*** Source material

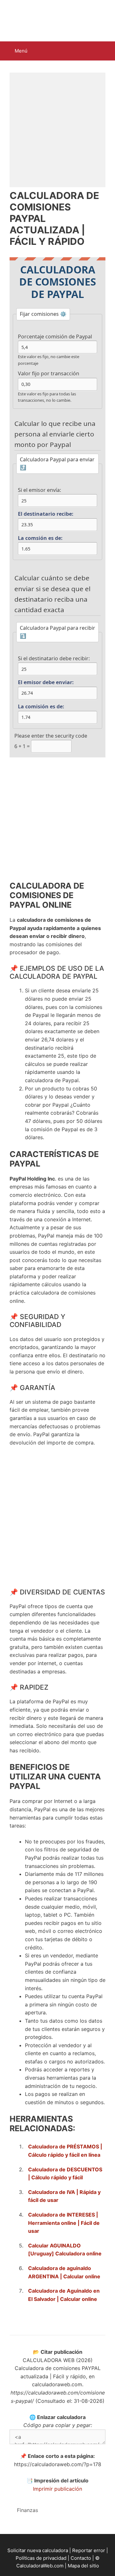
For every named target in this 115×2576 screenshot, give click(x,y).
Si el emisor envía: (39, 489)
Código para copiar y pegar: (57, 2425)
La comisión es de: (41, 706)
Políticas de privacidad (41, 2558)
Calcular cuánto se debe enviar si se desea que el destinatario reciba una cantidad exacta (52, 593)
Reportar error (88, 2550)
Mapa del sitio (83, 2566)
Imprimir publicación (57, 2489)
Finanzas (27, 2510)
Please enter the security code (50, 735)
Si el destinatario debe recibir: (54, 658)
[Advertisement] (57, 130)
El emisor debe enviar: (46, 682)
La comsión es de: (40, 538)
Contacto (81, 2558)
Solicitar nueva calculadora (37, 2550)
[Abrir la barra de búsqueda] (105, 50)
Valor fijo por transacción (48, 373)
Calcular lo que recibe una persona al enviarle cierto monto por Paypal (55, 434)
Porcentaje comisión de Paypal (55, 336)
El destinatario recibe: (45, 513)
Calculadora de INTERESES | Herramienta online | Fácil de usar (64, 2222)
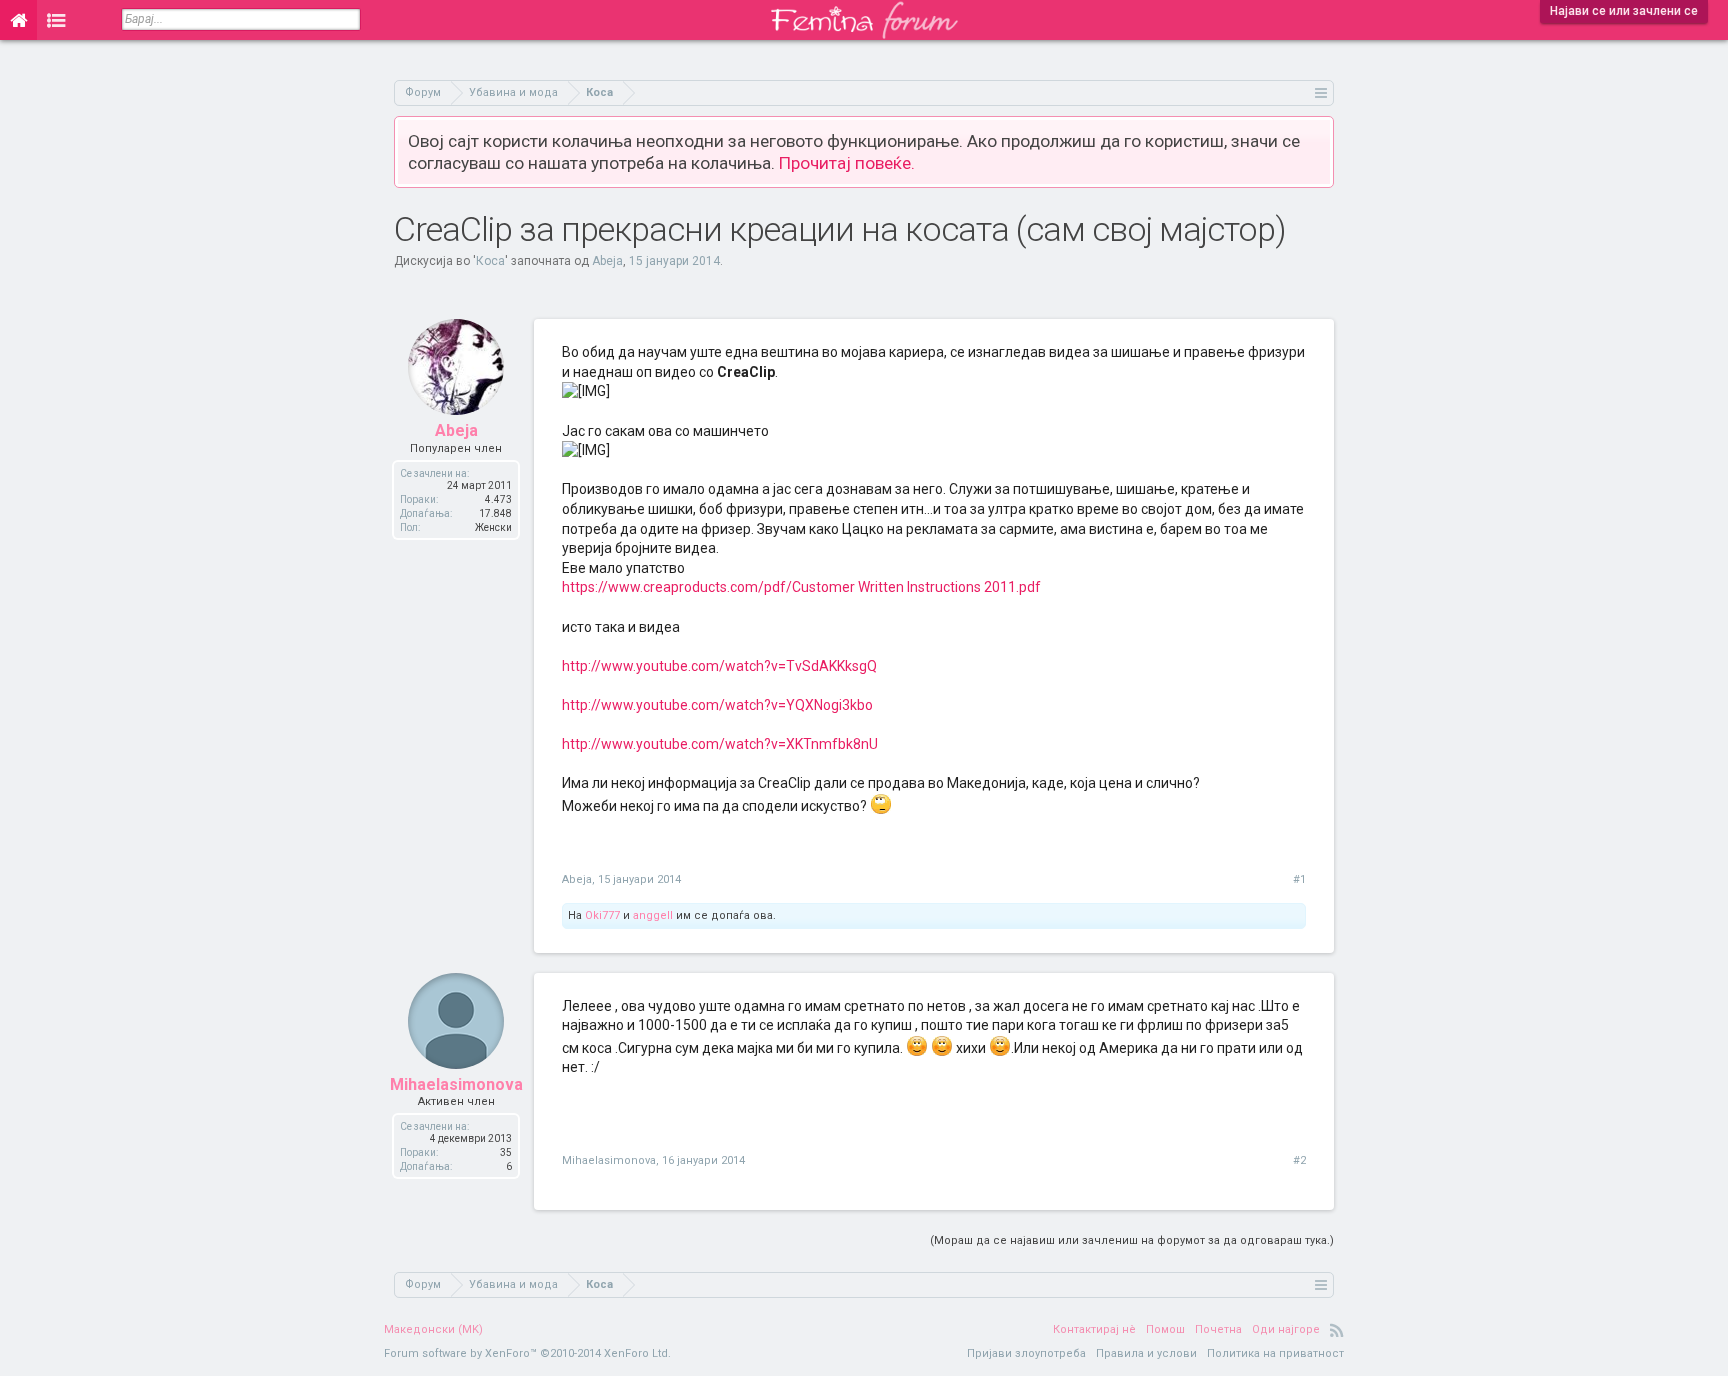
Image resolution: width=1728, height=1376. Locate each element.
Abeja (607, 261)
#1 (1299, 879)
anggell (653, 915)
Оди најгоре (1286, 1329)
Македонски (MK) (433, 1329)
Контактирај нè (1094, 1329)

******

Which lines hold the word "recibe"? Return all of them from the records above.

▶ _Expected answer_:
Calcular lo que recibe una persona al enviarle cierto monto por Paypal (55, 434)
El destinatario recibe: (45, 513)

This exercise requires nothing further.